In a Gujarati variant collected by Putlibai Wadia with the title Súrya and Chandra, a disguised raja wanders about his kingdom and reaches a tree near a well, where a group of young women were talking. Two of them boast about their skills, and a third, from a Brahman family, says she is destined to bear the Sun and the Moon. The king, interested in fathering both luminaries, marries the girl as his fourth wife. The woman bears twins: the Sun, a "divinely handsome boy", and the Moon, a "bewitchingly lovely girl". The other wives replace them for a log of wood and a broom and cast them in the sea. The queen is imrisoned and the twins are saved by a poor devotee, who named the boy Súrya and the girl Chandra. Years later, the girl is convinced to send her brothers for the sandalwood tree that lies at the bottom of the well of Chandan Pari, and the world-renowned Pari of Unchhatra, who petrifies people. Súrya brings home the sandalwood tree, and marries both Chandan Pari and Unchhatra. Unchhatra is the one to arrange for the truth of their parentage to be discovered.

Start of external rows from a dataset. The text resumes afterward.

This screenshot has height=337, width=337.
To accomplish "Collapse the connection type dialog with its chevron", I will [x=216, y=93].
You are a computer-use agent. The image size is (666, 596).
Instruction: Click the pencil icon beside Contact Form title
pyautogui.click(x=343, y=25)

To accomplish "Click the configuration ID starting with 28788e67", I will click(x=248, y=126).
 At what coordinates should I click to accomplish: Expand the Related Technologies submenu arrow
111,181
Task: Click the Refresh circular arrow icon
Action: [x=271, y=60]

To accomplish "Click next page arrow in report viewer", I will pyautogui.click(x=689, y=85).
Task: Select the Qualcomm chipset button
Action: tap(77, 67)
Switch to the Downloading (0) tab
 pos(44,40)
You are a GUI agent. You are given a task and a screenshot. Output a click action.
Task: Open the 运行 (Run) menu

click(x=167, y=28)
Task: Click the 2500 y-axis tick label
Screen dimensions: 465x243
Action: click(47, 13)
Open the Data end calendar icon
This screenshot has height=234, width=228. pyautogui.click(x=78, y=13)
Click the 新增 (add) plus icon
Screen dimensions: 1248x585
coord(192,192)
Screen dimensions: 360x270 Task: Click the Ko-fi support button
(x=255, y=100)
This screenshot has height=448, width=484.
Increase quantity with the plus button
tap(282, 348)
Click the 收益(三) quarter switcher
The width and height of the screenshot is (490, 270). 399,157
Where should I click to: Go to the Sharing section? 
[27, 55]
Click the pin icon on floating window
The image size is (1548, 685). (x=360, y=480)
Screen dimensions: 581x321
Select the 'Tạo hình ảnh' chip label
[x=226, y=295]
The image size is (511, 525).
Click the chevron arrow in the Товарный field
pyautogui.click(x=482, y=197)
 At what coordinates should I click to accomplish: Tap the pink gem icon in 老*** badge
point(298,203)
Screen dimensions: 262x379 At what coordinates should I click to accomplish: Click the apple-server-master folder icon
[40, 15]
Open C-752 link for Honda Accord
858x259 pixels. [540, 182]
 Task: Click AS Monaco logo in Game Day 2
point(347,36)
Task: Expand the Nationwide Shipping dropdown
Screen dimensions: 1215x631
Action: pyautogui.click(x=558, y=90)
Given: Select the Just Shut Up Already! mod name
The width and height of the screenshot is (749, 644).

In a variant from Rajasthan, The Pomegranate Princess, a childless king marries a seventh wife, a woman named Usha, to the jealousy of the other six queens. Now queen, Usha gives birth to a boy, a girl and another boy (as three consecutive births), but the jealous queens bribe the midwife to put rocks in their cribs and throw the children in the ocean. However, they are saved each time by a sadhu, who names them, respectively, Gokul, Kalama and Kalyan. Some time later, the sadhu dies, but leaves the children "the ashes of the fire", which are imbued with magic. The three decide to move from the sadhu's hut to the city, and Kamala, using the magic ashes, creates a fine mansion for them. The barber and the king's minister see Kamala and find a matchmaker. She takes a job as the sibling's housekeeper and tells the girl the house will be even more beautiful if one of her brothers finds a pomegranate that "shines like a bright star in a far away tree". Her brother Gokul uses the ashes on his horse, rides it to the tree and takes the pomegranate home. That night, the fruit cracks open and a princess comes out of it. The next time, the matchmaker convinces the sister to send her brothers for the golden bird. As usual, the brothers fail and are turned into stone, but their sister gets the bird and rescues them. Now back home, the golden bird convinces the siblings to invite the king, the queens and everyone for a banquet. The bird reveals the intrigue to the king, who orders for the former queen to be brought to his presence.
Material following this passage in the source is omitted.